Take each line of the material that includes "Viewport" and copy it.

=== Stored data ===
━━━━━━━━━━━━━━━━━━━━━━━━━━━━━━
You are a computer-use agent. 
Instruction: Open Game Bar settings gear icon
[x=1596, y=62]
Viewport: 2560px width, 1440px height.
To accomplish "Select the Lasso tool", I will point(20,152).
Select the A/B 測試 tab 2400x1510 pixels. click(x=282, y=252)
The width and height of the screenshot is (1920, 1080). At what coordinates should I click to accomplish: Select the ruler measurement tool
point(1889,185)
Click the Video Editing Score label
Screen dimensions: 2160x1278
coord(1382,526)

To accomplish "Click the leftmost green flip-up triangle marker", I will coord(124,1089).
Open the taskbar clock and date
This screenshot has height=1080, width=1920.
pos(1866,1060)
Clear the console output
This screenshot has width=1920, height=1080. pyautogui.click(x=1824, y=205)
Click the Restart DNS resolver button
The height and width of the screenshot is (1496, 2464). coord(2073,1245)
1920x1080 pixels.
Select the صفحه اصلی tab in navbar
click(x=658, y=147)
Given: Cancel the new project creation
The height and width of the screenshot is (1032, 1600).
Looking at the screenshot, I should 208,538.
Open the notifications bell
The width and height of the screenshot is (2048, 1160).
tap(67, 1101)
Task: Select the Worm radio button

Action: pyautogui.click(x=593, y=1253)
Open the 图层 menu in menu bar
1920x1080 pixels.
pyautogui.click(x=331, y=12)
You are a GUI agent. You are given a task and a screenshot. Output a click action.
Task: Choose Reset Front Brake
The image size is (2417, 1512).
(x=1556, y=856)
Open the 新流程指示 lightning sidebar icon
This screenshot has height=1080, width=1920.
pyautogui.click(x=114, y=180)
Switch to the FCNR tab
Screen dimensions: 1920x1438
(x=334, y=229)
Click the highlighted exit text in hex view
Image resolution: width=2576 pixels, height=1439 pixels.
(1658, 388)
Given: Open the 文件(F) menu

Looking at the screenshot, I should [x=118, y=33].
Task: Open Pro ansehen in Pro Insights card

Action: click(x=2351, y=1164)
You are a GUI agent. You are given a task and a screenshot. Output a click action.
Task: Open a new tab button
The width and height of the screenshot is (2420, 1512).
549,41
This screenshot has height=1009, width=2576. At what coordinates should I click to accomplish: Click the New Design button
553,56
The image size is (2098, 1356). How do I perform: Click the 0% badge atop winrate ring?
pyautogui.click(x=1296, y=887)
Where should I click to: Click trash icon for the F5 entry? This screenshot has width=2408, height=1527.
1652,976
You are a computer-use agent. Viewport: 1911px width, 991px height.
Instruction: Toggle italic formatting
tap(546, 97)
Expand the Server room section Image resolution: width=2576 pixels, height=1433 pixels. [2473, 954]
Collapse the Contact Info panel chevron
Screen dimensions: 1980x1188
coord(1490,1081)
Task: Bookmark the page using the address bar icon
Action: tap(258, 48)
━━━━━━━━━━━━━━━━━━━━━━━━━━━━━━
=== Exercise output ===
Viewport: 2560px width, 1440px height.
You are a computer-use agent. Viewport: 1911px width, 991px height.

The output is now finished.